As often when she listened to music, an idea coalesced. She considered it, turned it around, found it potentially profitable, if not strictly a part of the normal order. After some browsing on the Internet, she worked for a while until she had covered half a dozen sheets of paper. With these in hand she left her office to violate the spirit, if not the letter, of Morgan’s prohibition. She walked down many a sterile hallway and up several flights of stairs until she came to the part of NSA devoted to scouring the Internet for terrorist chatter, and specifically to the office of Walter Borden.
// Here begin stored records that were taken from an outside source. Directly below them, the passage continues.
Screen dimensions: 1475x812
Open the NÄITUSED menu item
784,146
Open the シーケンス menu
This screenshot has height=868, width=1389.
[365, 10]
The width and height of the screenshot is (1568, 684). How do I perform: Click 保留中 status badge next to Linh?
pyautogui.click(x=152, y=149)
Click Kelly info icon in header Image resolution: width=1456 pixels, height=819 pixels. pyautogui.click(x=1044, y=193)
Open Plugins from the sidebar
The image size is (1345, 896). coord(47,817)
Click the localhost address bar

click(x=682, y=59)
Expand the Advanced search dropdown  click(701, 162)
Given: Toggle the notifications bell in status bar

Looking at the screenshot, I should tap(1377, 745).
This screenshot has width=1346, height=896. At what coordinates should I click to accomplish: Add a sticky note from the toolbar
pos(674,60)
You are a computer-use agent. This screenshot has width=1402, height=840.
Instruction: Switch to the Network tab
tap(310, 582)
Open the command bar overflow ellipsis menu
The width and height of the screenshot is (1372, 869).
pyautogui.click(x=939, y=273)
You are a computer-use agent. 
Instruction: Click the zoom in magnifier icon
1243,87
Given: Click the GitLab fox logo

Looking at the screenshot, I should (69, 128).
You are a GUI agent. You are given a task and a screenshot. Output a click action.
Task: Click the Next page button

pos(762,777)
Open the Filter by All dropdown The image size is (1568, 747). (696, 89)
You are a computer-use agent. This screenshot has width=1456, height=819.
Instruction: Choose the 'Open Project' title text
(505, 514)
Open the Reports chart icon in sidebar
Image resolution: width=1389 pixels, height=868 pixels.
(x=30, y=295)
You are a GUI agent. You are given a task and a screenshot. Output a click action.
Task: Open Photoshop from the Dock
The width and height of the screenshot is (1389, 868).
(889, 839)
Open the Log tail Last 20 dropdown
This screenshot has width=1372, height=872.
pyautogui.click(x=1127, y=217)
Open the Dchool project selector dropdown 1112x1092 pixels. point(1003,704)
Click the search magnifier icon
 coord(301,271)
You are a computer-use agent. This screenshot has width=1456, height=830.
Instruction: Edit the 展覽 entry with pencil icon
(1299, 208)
Borden was in. Borden was rarely out. On his own admission, he had no life, was a self-proclaimed nerd of the pear-shaped rather than the pencil-necked variety, and his office door was covered with a collage of Dil-bert cartoons, beer coasters, and dozens of tiny strips from fortune cookies. A bumper sticker proclaimed, NERDS DO IT DIGITALLY. Cynthia had a history with guys like Borden, having learned early how easy it was to obtain intellectual favors from desperate misfits-math tutoring, computer repair-in return for a modest investment of smiles and badinage. And she enjoyed the hopeless worship.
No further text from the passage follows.